Are 30 and 35 year mortgages about to be banned in Canada?



Garth Turner is out this evening with intriguing speculation that Canada's federal finance minister is getting ready to end 30 and 35 year amortization mortgages in Canada.

As you already know, CMHC insured mortgages are now limited to 25 year amortization. But 30 and 35 year mortgages still exist, provided borrower's put 20% down and bypass CMHC insurance.
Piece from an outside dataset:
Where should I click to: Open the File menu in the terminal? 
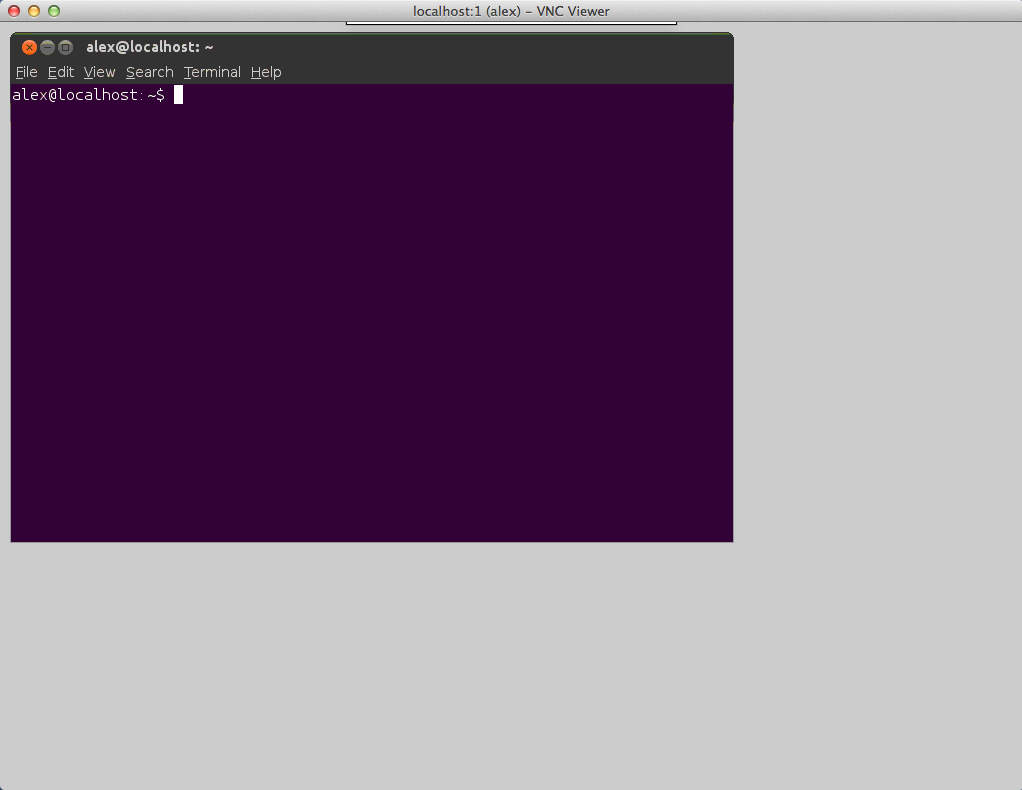26,72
Turner asserts borrower's ability to do this is about to end:
Last week the CEOs of the monster banks were given a clear message that 30-year mortgages need to be wiped away. Completely. In fact, they’ll be banned. That letter will go out next week, the result of a decision made jointly by the Department of Finance, OSFI (the bank regulator) and the Bank of Canada. Regulated financial institutions will also be prevented from buying any securities which are made up on mortgage with 30-year ams.
Stunning news to be sure, and it's estimated such a move will shave 5-10% off already dismal real estate sales.

It continues the theme we talked about on Tuesday when the Financial Post that told us "the federal government and policy makers are scrambling to engineer a soft landing for the country’s overheated housing market."
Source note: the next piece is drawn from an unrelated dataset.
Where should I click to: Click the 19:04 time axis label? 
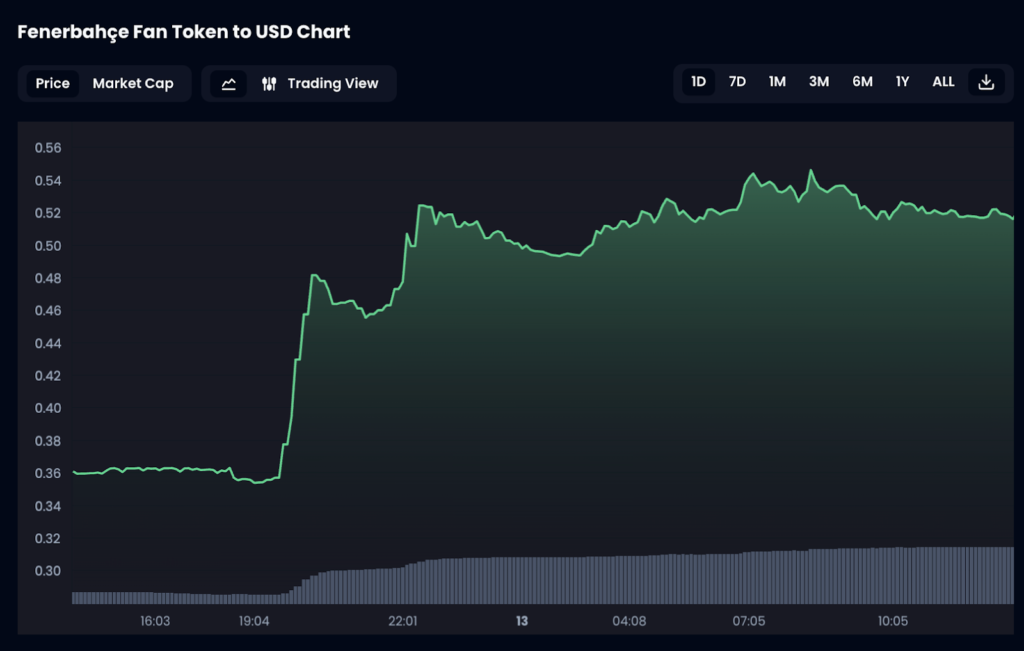[x=254, y=621]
It also adds credence to Marc Faber's recent comments that there could be significant depreciation in real estate values ahead.
Faber says... he’s observed a significant disconnect between selling prices of homes relative to what they really should be worth.

The precarious state of the housing market has made Canadian banks more risky investments. Dr. Faber doesn’t follow the Canadian banks that closely, but observed that Canada, like Australia, has higher household debt than in the U.S. “With the higher leverage in Australia and Canada, I think I’d be very careful about any lending institution,” he said.
The Federal Government is determined to unwind the housing bubble without raising interest rates, a move that would be harmful to the overall economy.

Is a return to a minimum 10% downpayment the next move for the Feds?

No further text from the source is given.